Il rettore Caputi annuncia: ecco 300mila euro per i ragazzi in fuga dalla guerra Ed è già pronto il piano di accoglienza della d’Annunzio: «Alloggi gratuiti» 

CHIETI. Niente tasse universitarie e alloggio e vitto gratuiti per i ragazzi ucraini che hanno intenzione di studiare alla d’Annunzio.
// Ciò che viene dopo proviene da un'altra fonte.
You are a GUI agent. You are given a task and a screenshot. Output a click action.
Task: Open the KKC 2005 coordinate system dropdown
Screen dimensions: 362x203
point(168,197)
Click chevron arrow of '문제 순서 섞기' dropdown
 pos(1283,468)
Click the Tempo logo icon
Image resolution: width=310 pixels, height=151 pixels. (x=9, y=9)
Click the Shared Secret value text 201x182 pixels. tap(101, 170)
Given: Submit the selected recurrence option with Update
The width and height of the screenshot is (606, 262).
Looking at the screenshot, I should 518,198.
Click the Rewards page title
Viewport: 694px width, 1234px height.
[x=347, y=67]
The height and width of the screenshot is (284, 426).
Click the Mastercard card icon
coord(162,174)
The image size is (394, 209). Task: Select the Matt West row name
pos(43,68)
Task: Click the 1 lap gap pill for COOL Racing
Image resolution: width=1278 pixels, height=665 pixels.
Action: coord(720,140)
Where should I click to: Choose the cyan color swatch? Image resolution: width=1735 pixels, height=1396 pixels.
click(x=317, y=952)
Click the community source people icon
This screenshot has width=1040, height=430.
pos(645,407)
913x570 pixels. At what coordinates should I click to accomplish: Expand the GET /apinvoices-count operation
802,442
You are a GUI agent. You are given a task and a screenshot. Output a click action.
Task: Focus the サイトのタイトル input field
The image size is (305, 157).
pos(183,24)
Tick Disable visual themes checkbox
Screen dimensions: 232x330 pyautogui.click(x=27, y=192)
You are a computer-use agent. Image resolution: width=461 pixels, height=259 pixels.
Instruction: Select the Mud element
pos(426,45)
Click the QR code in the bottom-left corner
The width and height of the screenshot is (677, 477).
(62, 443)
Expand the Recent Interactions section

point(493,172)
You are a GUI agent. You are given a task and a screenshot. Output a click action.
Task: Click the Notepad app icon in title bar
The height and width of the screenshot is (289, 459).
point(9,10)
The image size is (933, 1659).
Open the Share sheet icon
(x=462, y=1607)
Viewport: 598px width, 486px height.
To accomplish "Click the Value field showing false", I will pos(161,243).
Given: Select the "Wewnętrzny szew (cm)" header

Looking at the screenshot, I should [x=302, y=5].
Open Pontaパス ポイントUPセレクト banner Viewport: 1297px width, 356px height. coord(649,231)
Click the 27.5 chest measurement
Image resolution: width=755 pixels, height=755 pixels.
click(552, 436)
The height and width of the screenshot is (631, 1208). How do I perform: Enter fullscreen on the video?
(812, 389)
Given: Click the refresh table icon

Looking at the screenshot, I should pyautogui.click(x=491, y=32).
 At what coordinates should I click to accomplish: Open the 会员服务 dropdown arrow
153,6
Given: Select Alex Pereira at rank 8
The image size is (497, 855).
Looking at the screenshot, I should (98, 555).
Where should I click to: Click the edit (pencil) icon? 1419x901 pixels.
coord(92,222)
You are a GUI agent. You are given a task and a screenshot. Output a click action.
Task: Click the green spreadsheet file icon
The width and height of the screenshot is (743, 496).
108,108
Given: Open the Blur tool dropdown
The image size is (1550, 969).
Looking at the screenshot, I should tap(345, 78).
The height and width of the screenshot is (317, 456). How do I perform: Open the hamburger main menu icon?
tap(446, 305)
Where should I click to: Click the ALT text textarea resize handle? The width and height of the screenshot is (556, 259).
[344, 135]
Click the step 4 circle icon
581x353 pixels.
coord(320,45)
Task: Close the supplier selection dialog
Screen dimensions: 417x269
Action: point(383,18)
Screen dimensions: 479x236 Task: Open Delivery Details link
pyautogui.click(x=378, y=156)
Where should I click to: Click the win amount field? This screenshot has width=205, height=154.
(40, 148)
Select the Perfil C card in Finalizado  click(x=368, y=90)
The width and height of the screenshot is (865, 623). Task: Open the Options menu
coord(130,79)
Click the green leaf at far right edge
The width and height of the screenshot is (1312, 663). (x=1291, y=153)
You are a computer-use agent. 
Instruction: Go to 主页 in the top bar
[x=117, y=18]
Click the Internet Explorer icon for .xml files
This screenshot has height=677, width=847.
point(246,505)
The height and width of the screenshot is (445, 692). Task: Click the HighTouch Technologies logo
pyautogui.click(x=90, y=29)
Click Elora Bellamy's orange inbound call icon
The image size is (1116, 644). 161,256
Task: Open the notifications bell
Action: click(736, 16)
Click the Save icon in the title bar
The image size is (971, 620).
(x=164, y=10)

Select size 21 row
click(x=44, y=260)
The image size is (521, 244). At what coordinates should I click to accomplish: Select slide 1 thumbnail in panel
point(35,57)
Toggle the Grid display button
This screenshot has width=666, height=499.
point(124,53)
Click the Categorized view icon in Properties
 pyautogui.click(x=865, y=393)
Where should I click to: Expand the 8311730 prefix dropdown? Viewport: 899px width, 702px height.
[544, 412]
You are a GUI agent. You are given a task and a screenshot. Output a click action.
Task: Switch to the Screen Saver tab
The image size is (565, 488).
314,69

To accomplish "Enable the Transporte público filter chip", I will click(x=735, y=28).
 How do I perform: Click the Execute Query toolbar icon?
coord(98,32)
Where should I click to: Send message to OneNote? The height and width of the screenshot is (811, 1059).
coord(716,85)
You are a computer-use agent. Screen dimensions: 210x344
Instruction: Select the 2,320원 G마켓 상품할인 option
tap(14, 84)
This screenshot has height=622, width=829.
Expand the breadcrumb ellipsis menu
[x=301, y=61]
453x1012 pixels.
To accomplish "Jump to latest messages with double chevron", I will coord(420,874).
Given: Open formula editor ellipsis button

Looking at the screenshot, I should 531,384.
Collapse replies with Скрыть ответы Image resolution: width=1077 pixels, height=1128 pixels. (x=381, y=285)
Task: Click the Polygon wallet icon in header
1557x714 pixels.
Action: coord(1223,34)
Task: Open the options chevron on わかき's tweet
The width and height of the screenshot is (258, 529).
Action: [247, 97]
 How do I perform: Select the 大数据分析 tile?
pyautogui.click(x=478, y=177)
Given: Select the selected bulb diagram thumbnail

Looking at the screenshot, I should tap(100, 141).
È il programma di accoglienza degli studenti in fuga della guerra voluto dall’università guidata dal rettore Sergio Caputi, che ha ottenuto un fondo di 300mila euro (100mila annui per tre anni) per sostenere i giovani ucraini.
«È un programma di aiuto concreto», ha detto il rettore, «lo avevamo già fatto con gli studenti afgani e lo abbiamo riproposto anche ora». Il rettore ha avuto modo di annunciare la nuova misura nel corso del convegno che si è svolto ieri mattina nel campus universitario teatino, che ha visto un ampio e articolato confronto tra mondo accademico e istituzioni europee sul tema “Riflessioni sul rapporto delle politiche sociali con l’Unione europea”. L’appuntamento, che si è svolto nella doppia modalità in presenza e via web, è stato organizzato dal corso di laurea triennale in Servizio sociale dell’ateneo in collaborazione con il centro Europe direct Chieti e col dipartimento di Economia aziendale della d’Annunzio. L’incontro ha visto oltre ai saluti del rettore anche quelli del presidente del Parlamento europeo, Roberta Metsola, che ha inviato una lunga lettera. Dopo la prolusione del presidente della commissione per gli Affari costituzionali dell’Europarlamento, Antonio Tajani, collegato via web, sono intervenuti il docente Roberto Veraldi, presidente del corso di laurea in Servizio sociale della d’Annunzio, Antonio Maria Rinaldi, membro della commissione Econ dell’Europarlamento, l’eurodeputato Fabio Massimo Castaldo, componente nella commissione per gli Affari esteri e il docente Vincenzo Corsi, presidente del corso di laurea in Politiche e managment per il welfare della d’Annunzio. Le conclusioni sono state affidate al docente Luigi Gui, coordinatore della sezione Ais di Politica sociale nonché docente di Servizio sociale all’università di Trieste. I parlamentari europei hanno condiviso la necessità di cambiare le proprie politiche e strategie per rispondere alle gravi emergenze da affrontare. Lavoro, sanità e protezione sociale: in tutti questi ambiti, hanno concordato gli eurodeputati, occorre rafforzare le politiche comunitarie.